Task directions — Copy the lines below word for word.
-- begin Record excerpts --
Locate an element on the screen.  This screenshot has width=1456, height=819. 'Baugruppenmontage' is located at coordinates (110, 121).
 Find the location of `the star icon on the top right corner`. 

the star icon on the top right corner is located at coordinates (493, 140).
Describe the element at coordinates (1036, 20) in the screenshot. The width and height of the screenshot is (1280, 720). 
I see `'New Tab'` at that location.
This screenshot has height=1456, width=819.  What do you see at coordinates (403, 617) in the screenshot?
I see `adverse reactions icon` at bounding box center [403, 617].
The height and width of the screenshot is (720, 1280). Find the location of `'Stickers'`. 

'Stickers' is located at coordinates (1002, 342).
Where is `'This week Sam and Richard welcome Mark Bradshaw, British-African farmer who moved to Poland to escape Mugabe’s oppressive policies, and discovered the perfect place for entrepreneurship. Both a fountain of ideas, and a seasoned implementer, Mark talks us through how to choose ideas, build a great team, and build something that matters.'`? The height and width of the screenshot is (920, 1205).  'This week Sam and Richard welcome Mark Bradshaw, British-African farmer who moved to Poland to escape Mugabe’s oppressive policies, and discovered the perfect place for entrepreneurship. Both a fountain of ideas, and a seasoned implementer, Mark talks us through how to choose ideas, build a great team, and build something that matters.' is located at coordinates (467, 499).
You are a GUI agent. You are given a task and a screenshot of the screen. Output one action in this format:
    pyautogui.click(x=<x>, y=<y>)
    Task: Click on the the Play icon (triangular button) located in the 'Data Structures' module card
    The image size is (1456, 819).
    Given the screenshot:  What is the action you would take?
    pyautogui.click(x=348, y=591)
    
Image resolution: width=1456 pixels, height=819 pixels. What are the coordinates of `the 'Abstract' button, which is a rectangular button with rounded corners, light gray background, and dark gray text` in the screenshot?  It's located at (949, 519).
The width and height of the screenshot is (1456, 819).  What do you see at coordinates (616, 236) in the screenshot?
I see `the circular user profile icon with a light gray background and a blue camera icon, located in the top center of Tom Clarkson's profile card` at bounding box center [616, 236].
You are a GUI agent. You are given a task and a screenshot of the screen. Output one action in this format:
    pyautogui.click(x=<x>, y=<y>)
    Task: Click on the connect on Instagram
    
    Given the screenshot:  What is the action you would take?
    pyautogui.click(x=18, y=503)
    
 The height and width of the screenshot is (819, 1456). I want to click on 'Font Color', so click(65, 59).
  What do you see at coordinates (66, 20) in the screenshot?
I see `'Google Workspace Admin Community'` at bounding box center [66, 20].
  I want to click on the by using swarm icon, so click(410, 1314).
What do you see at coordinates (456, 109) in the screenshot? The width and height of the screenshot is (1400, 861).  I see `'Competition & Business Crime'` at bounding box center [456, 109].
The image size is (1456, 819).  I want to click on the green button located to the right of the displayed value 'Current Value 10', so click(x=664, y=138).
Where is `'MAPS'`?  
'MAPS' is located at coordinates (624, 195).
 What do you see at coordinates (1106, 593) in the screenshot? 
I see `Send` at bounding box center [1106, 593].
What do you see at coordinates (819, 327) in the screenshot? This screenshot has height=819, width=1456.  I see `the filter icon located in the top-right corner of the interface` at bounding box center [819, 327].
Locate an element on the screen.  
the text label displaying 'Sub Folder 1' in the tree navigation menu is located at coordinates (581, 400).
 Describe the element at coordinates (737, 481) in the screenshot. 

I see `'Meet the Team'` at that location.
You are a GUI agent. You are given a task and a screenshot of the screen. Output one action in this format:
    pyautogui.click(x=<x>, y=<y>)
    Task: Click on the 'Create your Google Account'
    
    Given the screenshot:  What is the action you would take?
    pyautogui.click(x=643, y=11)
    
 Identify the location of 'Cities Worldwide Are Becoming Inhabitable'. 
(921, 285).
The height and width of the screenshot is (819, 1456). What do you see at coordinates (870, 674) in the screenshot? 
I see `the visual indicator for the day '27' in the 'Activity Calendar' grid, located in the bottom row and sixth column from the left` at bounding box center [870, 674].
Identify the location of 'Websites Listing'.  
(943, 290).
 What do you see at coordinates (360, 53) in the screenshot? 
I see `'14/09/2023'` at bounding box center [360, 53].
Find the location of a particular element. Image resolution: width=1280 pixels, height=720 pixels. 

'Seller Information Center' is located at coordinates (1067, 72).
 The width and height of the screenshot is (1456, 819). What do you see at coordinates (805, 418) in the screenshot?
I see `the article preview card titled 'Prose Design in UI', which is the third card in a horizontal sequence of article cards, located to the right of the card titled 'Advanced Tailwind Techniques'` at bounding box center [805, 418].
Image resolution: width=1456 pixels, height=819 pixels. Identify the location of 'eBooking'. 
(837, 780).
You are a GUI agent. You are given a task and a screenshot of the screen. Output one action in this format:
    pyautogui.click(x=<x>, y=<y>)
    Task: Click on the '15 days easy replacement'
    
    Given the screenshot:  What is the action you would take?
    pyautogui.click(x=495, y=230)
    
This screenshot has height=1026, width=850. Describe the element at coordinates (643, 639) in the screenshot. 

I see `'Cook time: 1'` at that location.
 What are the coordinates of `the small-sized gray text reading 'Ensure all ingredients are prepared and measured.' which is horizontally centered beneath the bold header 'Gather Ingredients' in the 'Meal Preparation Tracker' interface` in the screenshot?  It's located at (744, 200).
-- end Record excerpts --
Output for this exercise —
Locate an element on the screen.  This screenshot has width=1456, height=819. 'Baugruppenmontage' is located at coordinates (110, 121).
 Find the location of `the star icon on the top right corner`. 

the star icon on the top right corner is located at coordinates (493, 140).
Describe the element at coordinates (1036, 20) in the screenshot. The width and height of the screenshot is (1280, 720). 
I see `'New Tab'` at that location.
This screenshot has height=1456, width=819.  What do you see at coordinates (403, 617) in the screenshot?
I see `adverse reactions icon` at bounding box center [403, 617].
The height and width of the screenshot is (720, 1280). Find the location of `'Stickers'`. 

'Stickers' is located at coordinates (1002, 342).
Where is `'This week Sam and Richard welcome Mark Bradshaw, British-African farmer who moved to Poland to escape Mugabe’s oppressive policies, and discovered the perfect place for entrepreneurship. Both a fountain of ideas, and a seasoned implementer, Mark talks us through how to choose ideas, build a great team, and build something that matters.'`? The height and width of the screenshot is (920, 1205).  'This week Sam and Richard welcome Mark Bradshaw, British-African farmer who moved to Poland to escape Mugabe’s oppressive policies, and discovered the perfect place for entrepreneurship. Both a fountain of ideas, and a seasoned implementer, Mark talks us through how to choose ideas, build a great team, and build something that matters.' is located at coordinates (467, 499).
You are a GUI agent. You are given a task and a screenshot of the screen. Output one action in this format:
    pyautogui.click(x=<x>, y=<y>)
    Task: Click on the the Play icon (triangular button) located in the 'Data Structures' module card
    The image size is (1456, 819).
    Given the screenshot:  What is the action you would take?
    pyautogui.click(x=348, y=591)
    
Image resolution: width=1456 pixels, height=819 pixels. What are the coordinates of `the 'Abstract' button, which is a rectangular button with rounded corners, light gray background, and dark gray text` in the screenshot?  It's located at (949, 519).
The width and height of the screenshot is (1456, 819).  What do you see at coordinates (616, 236) in the screenshot?
I see `the circular user profile icon with a light gray background and a blue camera icon, located in the top center of Tom Clarkson's profile card` at bounding box center [616, 236].
You are a GUI agent. You are given a task and a screenshot of the screen. Output one action in this format:
    pyautogui.click(x=<x>, y=<y>)
    Task: Click on the connect on Instagram
    
    Given the screenshot:  What is the action you would take?
    pyautogui.click(x=18, y=503)
    
 The height and width of the screenshot is (819, 1456). I want to click on 'Font Color', so click(65, 59).
  What do you see at coordinates (66, 20) in the screenshot?
I see `'Google Workspace Admin Community'` at bounding box center [66, 20].
  I want to click on the by using swarm icon, so click(410, 1314).
What do you see at coordinates (456, 109) in the screenshot? The width and height of the screenshot is (1400, 861).  I see `'Competition & Business Crime'` at bounding box center [456, 109].
The image size is (1456, 819).  I want to click on the green button located to the right of the displayed value 'Current Value 10', so click(x=664, y=138).
Where is `'MAPS'`?  
'MAPS' is located at coordinates (624, 195).
 What do you see at coordinates (1106, 593) in the screenshot? 
I see `Send` at bounding box center [1106, 593].
What do you see at coordinates (819, 327) in the screenshot? This screenshot has height=819, width=1456.  I see `the filter icon located in the top-right corner of the interface` at bounding box center [819, 327].
Locate an element on the screen.  
the text label displaying 'Sub Folder 1' in the tree navigation menu is located at coordinates (581, 400).
 Describe the element at coordinates (737, 481) in the screenshot. 

I see `'Meet the Team'` at that location.
You are a GUI agent. You are given a task and a screenshot of the screen. Output one action in this format:
    pyautogui.click(x=<x>, y=<y>)
    Task: Click on the 'Create your Google Account'
    
    Given the screenshot:  What is the action you would take?
    pyautogui.click(x=643, y=11)
    
 Identify the location of 'Cities Worldwide Are Becoming Inhabitable'. 
(921, 285).
The height and width of the screenshot is (819, 1456). What do you see at coordinates (870, 674) in the screenshot? 
I see `the visual indicator for the day '27' in the 'Activity Calendar' grid, located in the bottom row and sixth column from the left` at bounding box center [870, 674].
Identify the location of 'Websites Listing'.  
(943, 290).
 What do you see at coordinates (360, 53) in the screenshot? 
I see `'14/09/2023'` at bounding box center [360, 53].
Find the location of a particular element. Image resolution: width=1280 pixels, height=720 pixels. 

'Seller Information Center' is located at coordinates (1067, 72).
 The width and height of the screenshot is (1456, 819). What do you see at coordinates (805, 418) in the screenshot?
I see `the article preview card titled 'Prose Design in UI', which is the third card in a horizontal sequence of article cards, located to the right of the card titled 'Advanced Tailwind Techniques'` at bounding box center [805, 418].
Image resolution: width=1456 pixels, height=819 pixels. Identify the location of 'eBooking'. 
(837, 780).
You are a GUI agent. You are given a task and a screenshot of the screen. Output one action in this format:
    pyautogui.click(x=<x>, y=<y>)
    Task: Click on the '15 days easy replacement'
    
    Given the screenshot:  What is the action you would take?
    pyautogui.click(x=495, y=230)
    
This screenshot has height=1026, width=850. Describe the element at coordinates (643, 639) in the screenshot. 

I see `'Cook time: 1'` at that location.
 What are the coordinates of `the small-sized gray text reading 'Ensure all ingredients are prepared and measured.' which is horizontally centered beneath the bold header 'Gather Ingredients' in the 'Meal Preparation Tracker' interface` in the screenshot?  It's located at (744, 200).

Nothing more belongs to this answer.